Combined pre- and post-dialysis hypokalemia is associated with increased mortality risk. The Phase 3b DIALIZE study (NCT03303521) showed that sodium zirconium cyclosilicate (SZC) reduces pre-dialysis serum potassium (sK+) and is well tolerated in hemodialysis patients (pts) with hyperkalemia. In this post-hoc safety analysis of DIALIZE, we report hypokalemia events in the SZC and placebo (PBO) arms.

Methods

In DIALIZE, 196 pts were randomized blindly 1:1 to receive PBO (n=99) or SZC (n=97) 5 g starting dose once daily on non-dialysis days (4 days/week [wk]) for 8 wks, comprising a 4-wk SZC or PBO dose-titration phase (max 15 g) to achieve target pre-dialysis sK+ 4.0–5.0 mmol/L, and a 4-wk stable-dose evaluation phase.

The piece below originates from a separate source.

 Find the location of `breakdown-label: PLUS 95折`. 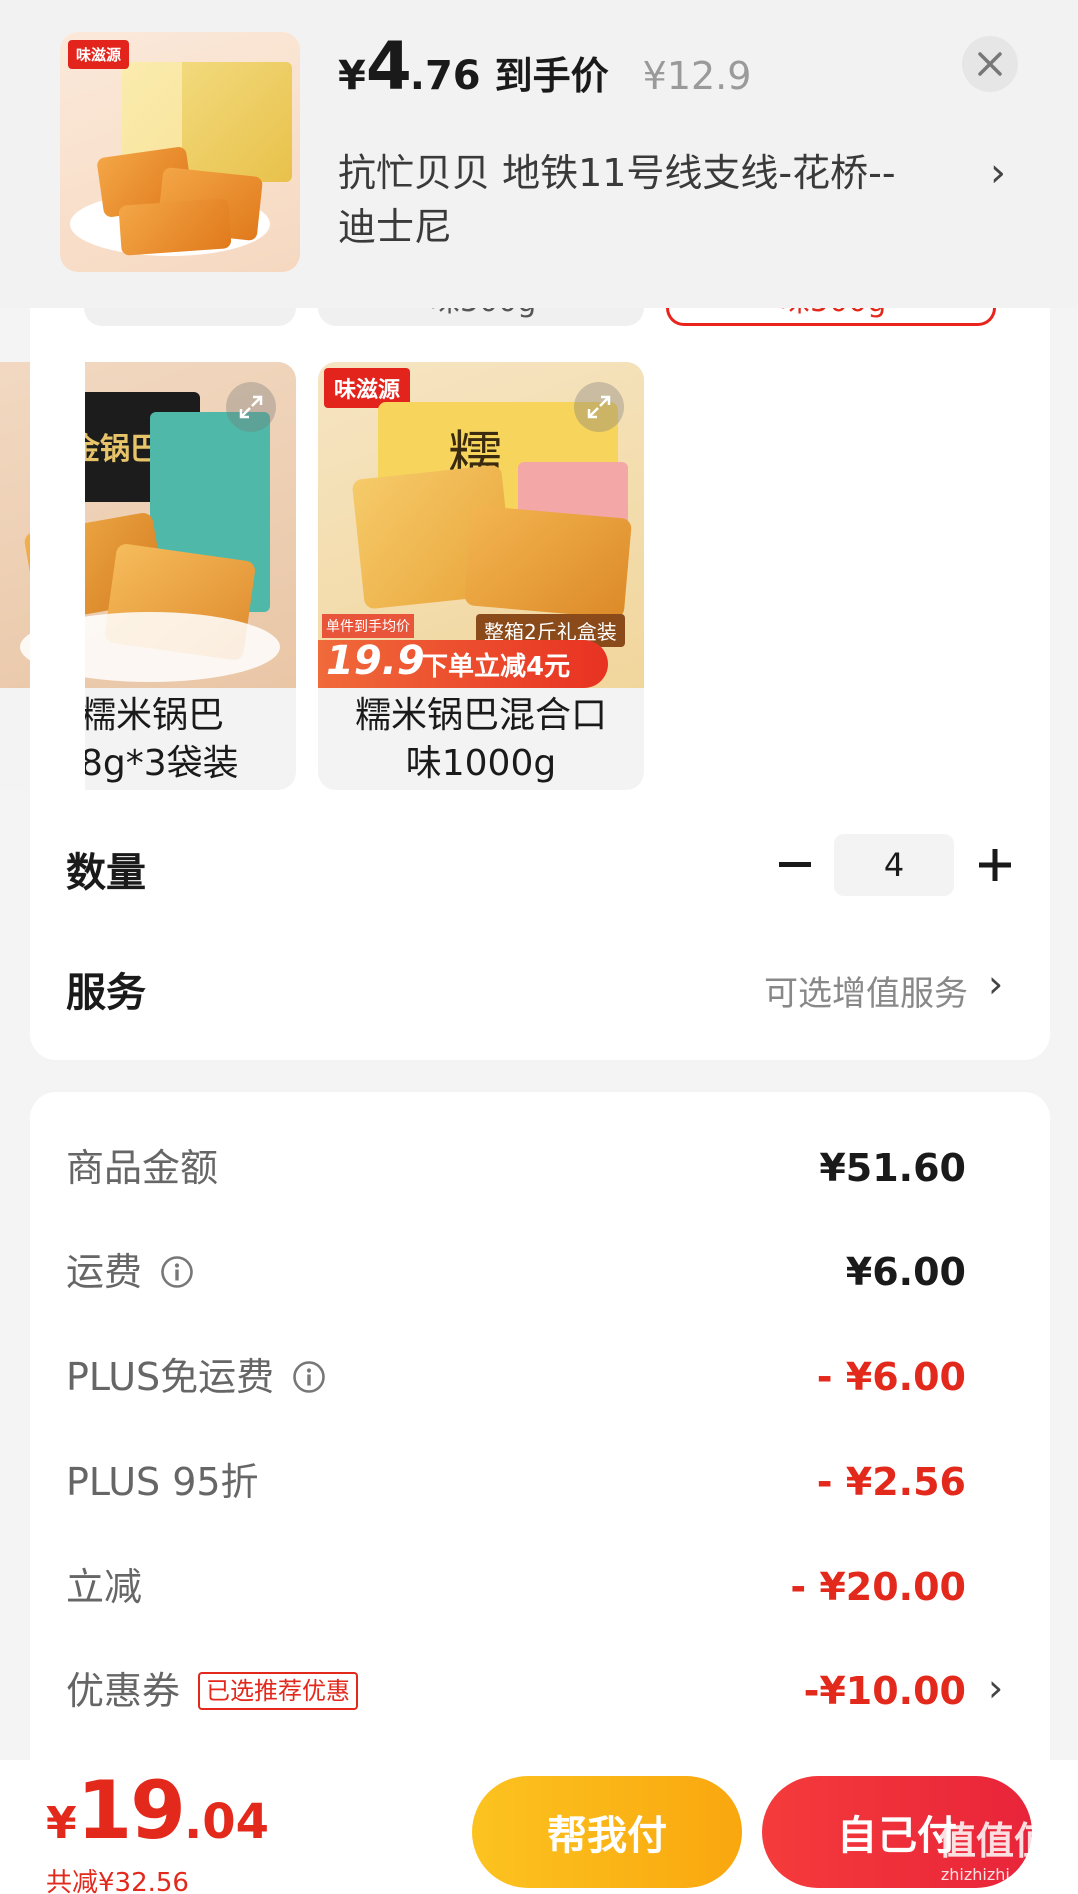

breakdown-label: PLUS 95折 is located at coordinates (162, 1482).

In this post-hoc analysis, the proportions of pts with hypokalemia (sK+ <3.5 mmol/L) pre-dialysis, post-dialysis, and combined pre- and post-dialysis at the same visit were tabulated by visit. Pts’ current pre-dialysis sK+ stratified by post-dialysis sK+ (≥3.5 vs <3.5 mmol/L) at the previous visit was also assessed.

Results

The frequency of pre-dialysis hypokalemia was comparable between SZC and PBO, with 5 pts in each arm accounting for 7 and 5 events, respectively. The proportion of pts with post-dialysis hypokalemia at each visit was greater with SZC than PBO. For all but 2 SZC pts with post-dialysis hypokalemia, pre-dialysis sK+ returned to ≥3.5 mmol/L at the next visit (Figure). In each arm, 1 pt had combined pre- and post-dialysis hypokalemia.

Conclusion

Despite the efficacy of SZC in lowering pre-dialysis sK+, SZC was not associated with a clinically significant increase in the frequency of pre-dialysis hypokalemia. Treatment with SZC vs PBO did not increase the frequency of combined pre- and post-dialysis hypokalemia which is associated with increased mortality risk.